As left wins, GOP pivots
WASHINGTON — A cascade of events suggests that 2015 could be remembered as a Liberal Spring: the moment when deeply divisive and consuming questions of race, sexuality and broadened access to health care were settled in quick succession, and social tolerance was cemented as a cornerstone of American public life.
Yet what appears, in headlines and celebrations across the country, to represent an unalloyed victory for Democrats, in which lawmakers and judges alike seemed to give in to the leftward shift of public opinion, may contain an opening for the Republican Party to move beyond losing battles and seemingly lost causes.
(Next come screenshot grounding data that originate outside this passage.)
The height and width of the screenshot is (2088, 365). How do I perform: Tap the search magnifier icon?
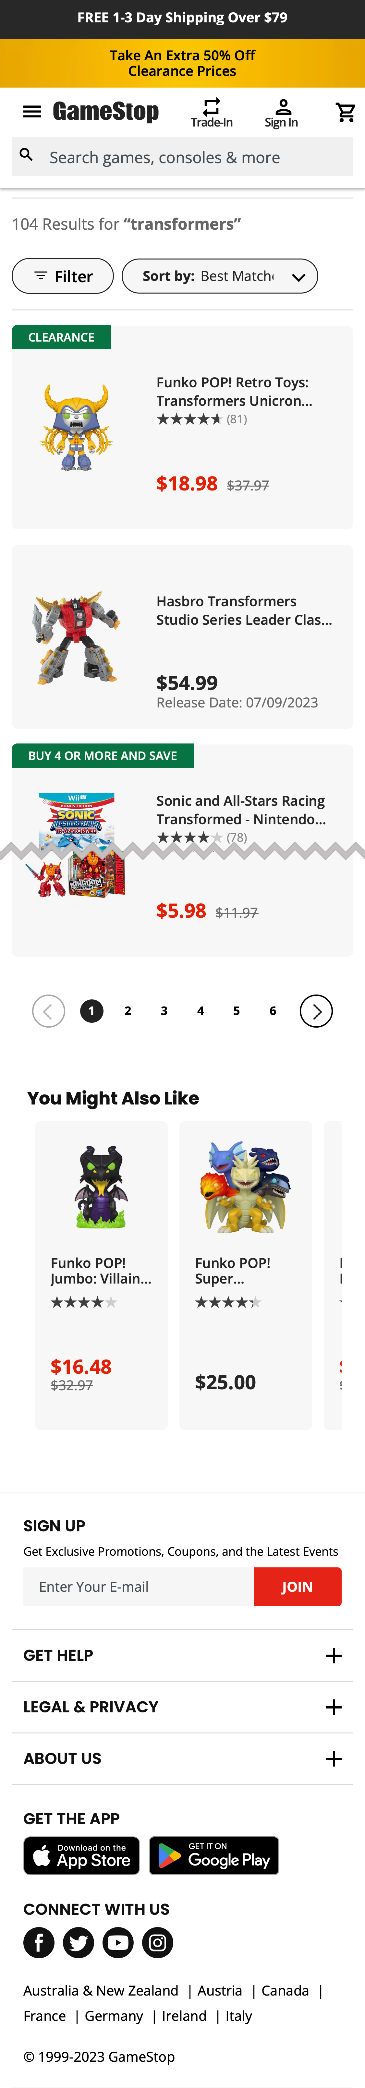[27, 155]
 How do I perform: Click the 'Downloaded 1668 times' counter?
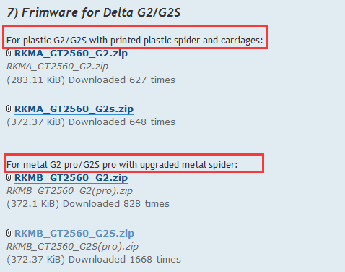[125, 260]
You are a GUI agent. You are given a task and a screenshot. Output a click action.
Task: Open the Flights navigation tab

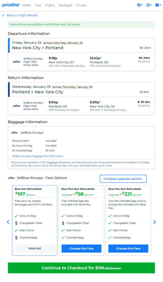coord(50,5)
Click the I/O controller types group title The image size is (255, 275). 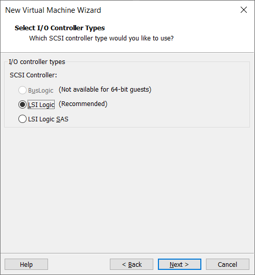(37, 62)
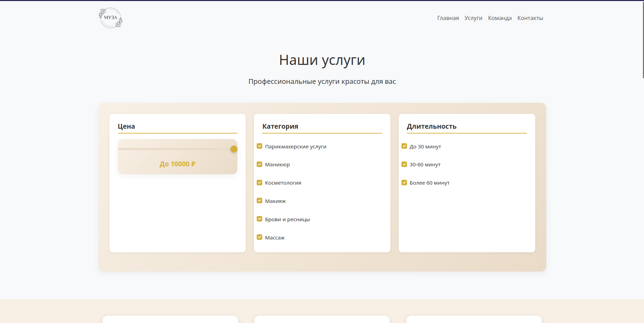
Task: Click the price slider handle
Action: [x=234, y=149]
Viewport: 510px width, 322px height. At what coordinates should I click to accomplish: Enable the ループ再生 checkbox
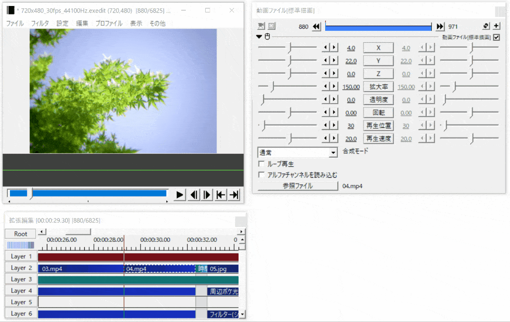pyautogui.click(x=261, y=164)
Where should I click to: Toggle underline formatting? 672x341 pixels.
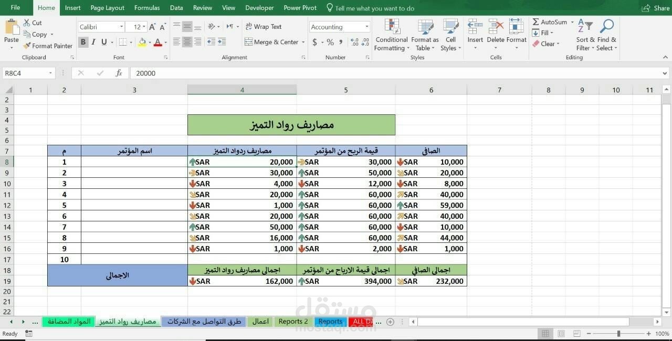click(103, 42)
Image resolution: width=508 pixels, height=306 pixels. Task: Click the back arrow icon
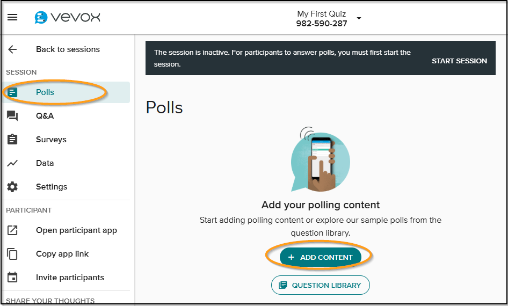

Conservatives have, in short order, endured setbacks on ideas that, for some on the right, are definitional: that marriage is between a man and a woman, that Southern heritage and its symbols are to be revered and that the federal government should play a limited role in the lives of Americans. Remarkably, some of these verities have been challenged not by liberals but by figures from the right.
Culture war rout
The past week and the month that preceded it have been nothing short of a rout in the culture wars. The killings of nine black churchgoers in Charleston, S.C., at once rendered the Confederate battle flag unsuitable for government-sanctioned display. And Friday’s legalization of same-sex marriage nationwide elevated a community that had been consigned to the shadows for centuries of American life.
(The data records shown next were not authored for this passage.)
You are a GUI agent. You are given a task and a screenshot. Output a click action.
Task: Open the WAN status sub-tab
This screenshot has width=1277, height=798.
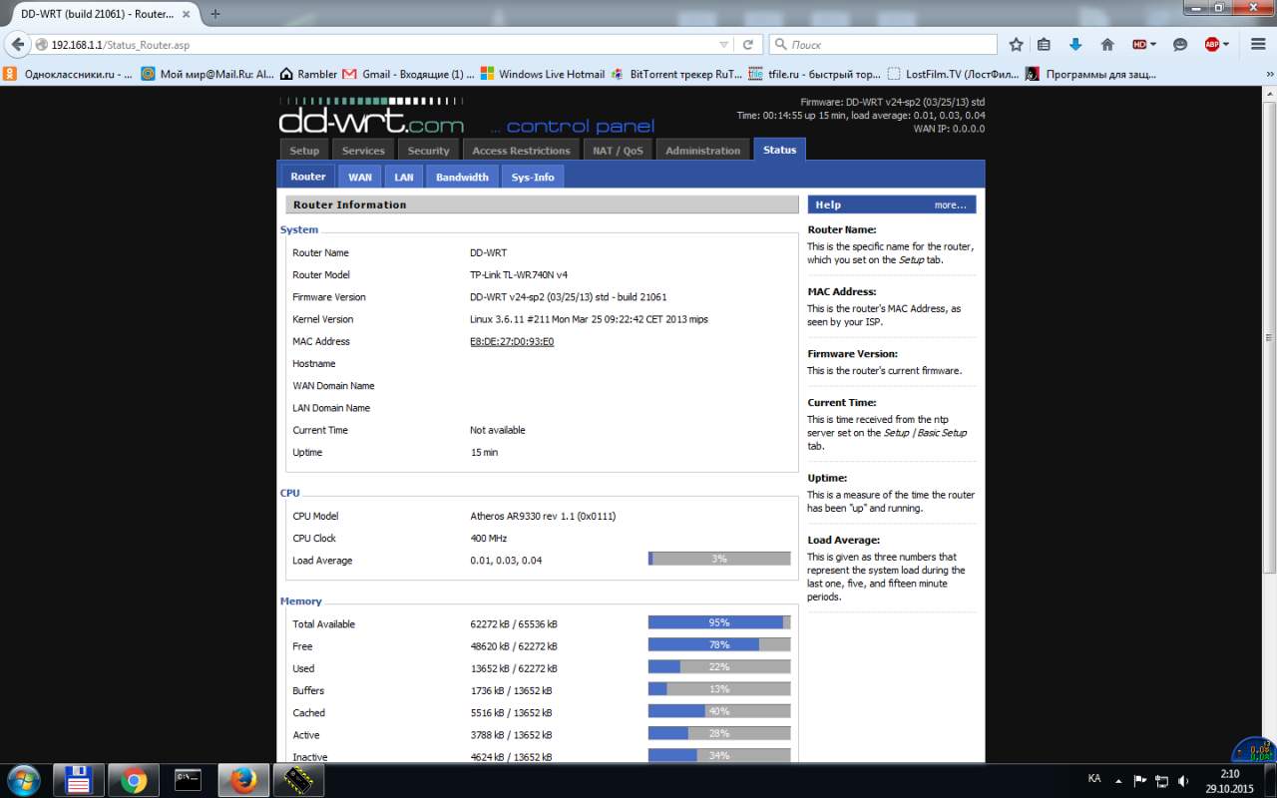click(359, 177)
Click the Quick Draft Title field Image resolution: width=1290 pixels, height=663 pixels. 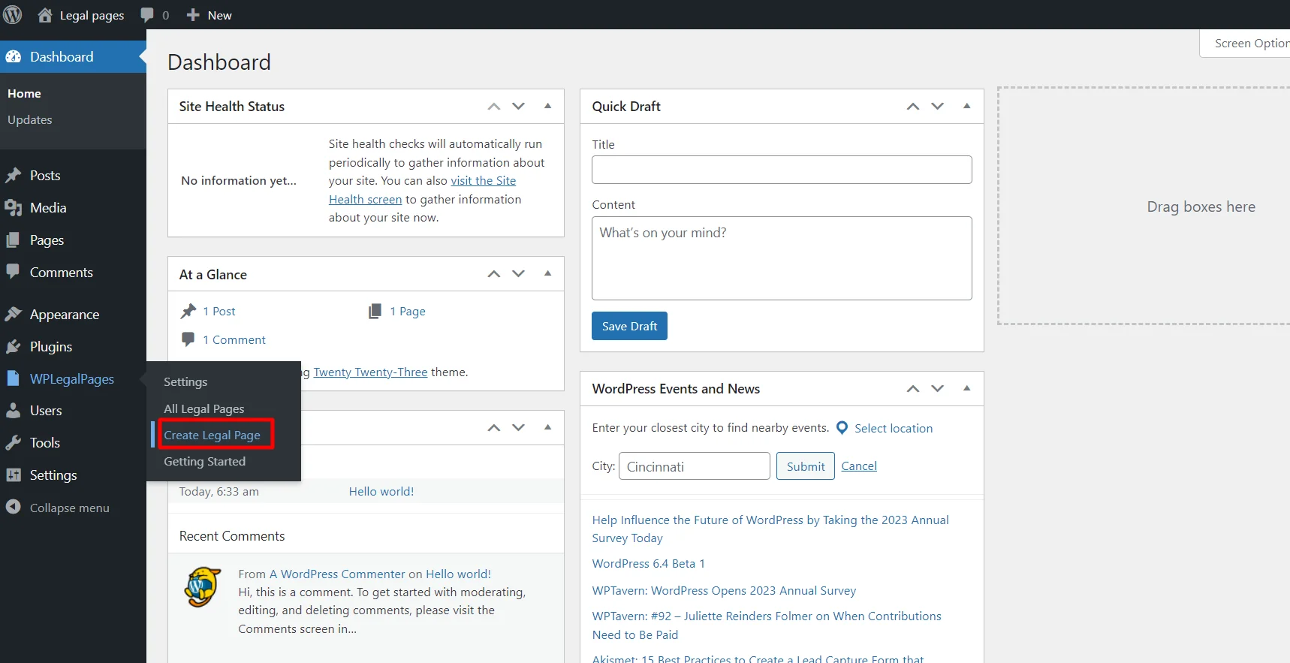click(x=781, y=170)
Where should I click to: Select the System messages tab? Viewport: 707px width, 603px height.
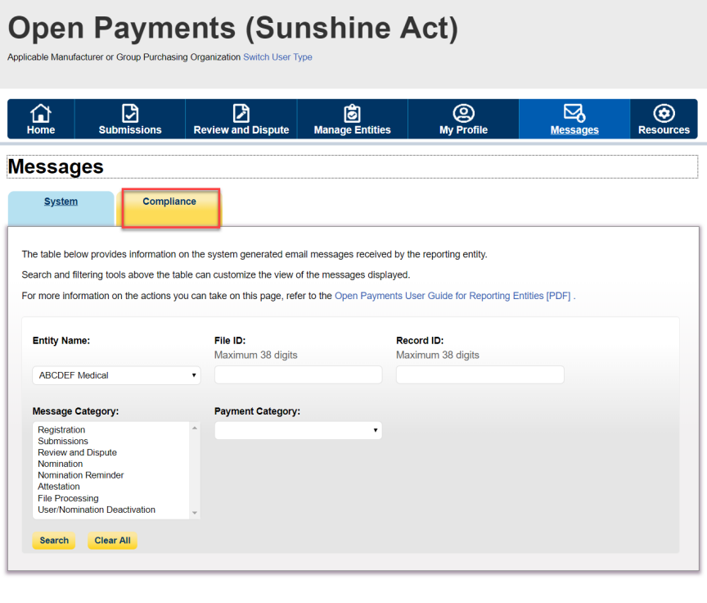61,202
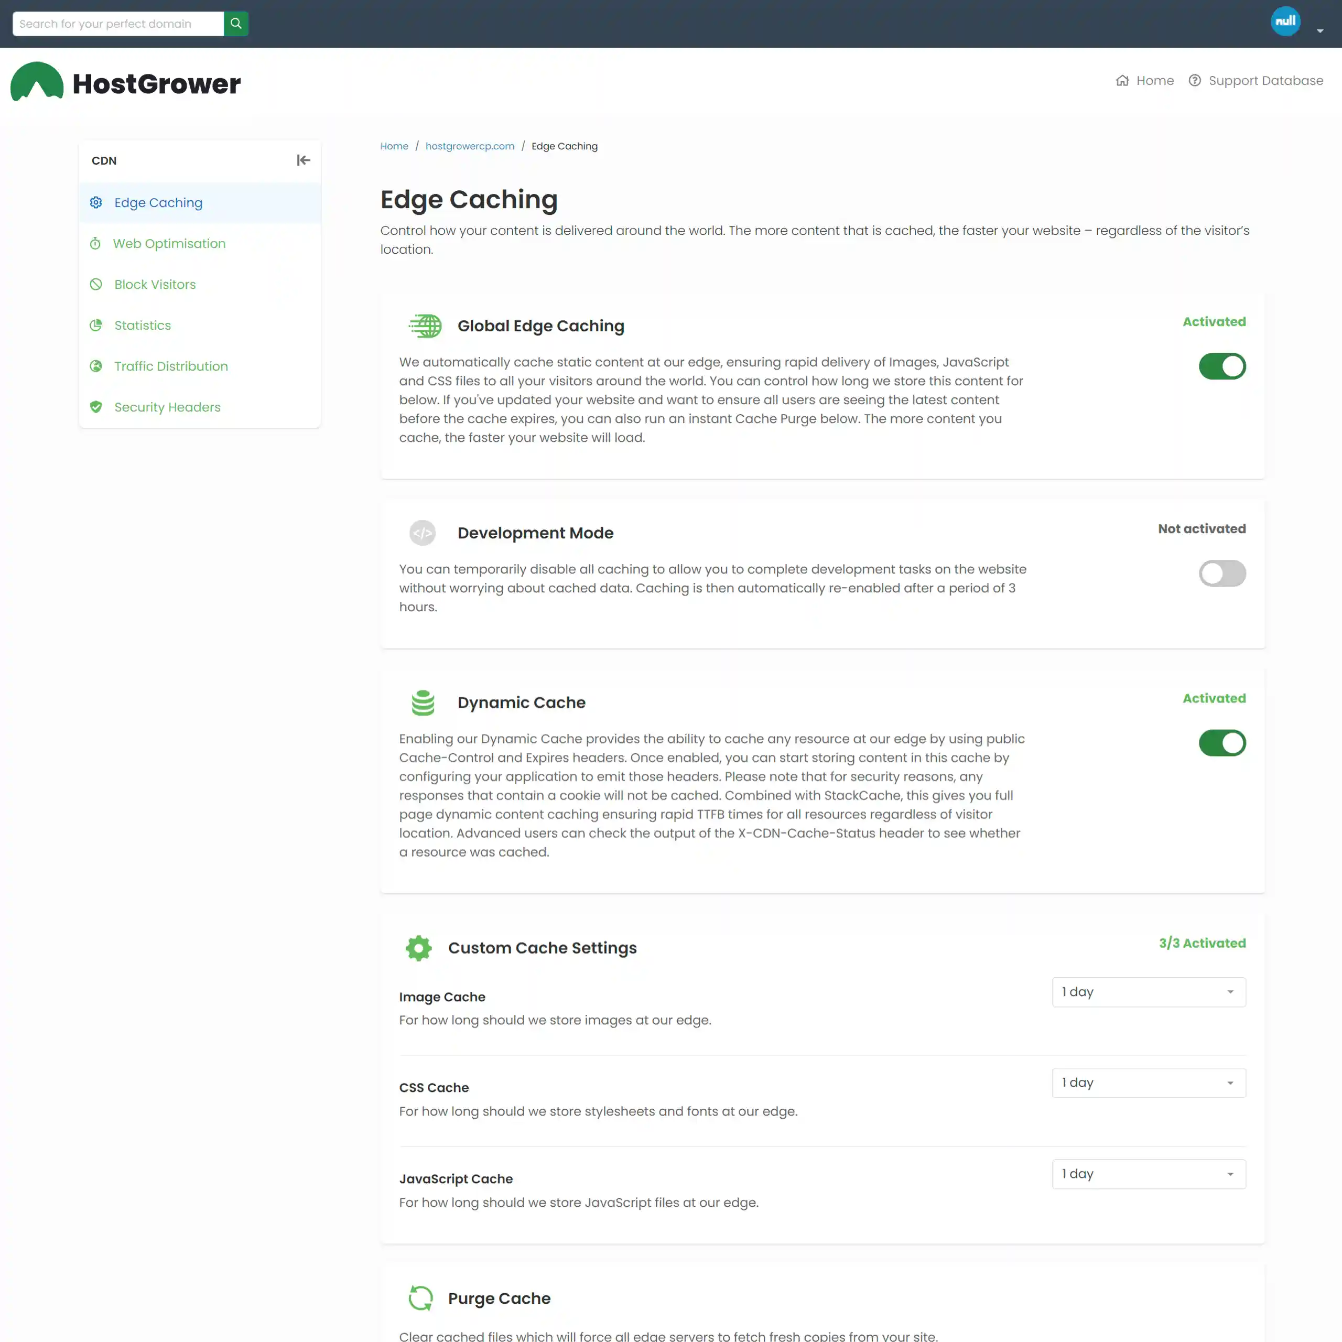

But even as conservatives appear under siege, some Republicans predict that this moment will be remembered as an effective wiping of the slate before the nation begins focusing in earnest on the presidential race.
As important as some of these issues may be to the most conservative elements of the party’s base and in the primaries ahead, few Republicans want to contest the 2016 elections on social or cultural ground, where polls suggest that they are sharply out of step with the American public.
Next generation
“Every once in a while, we bring down the curtain on the politics of a prior era,” said David Frum, a conservative writer. “The stage is now cleared for the next generation of issues.”
The critical question is whether the GOP will embrace such a message in order to seize what many party officials see as an opening to turn the election toward economic and national security issues.
“Our candidates running in a primary are put in a little bit of a box by the events of this week, but at the same time, it does change the landscape for the general election, which is a blessing,” said Carl Forti, a GOP strategist.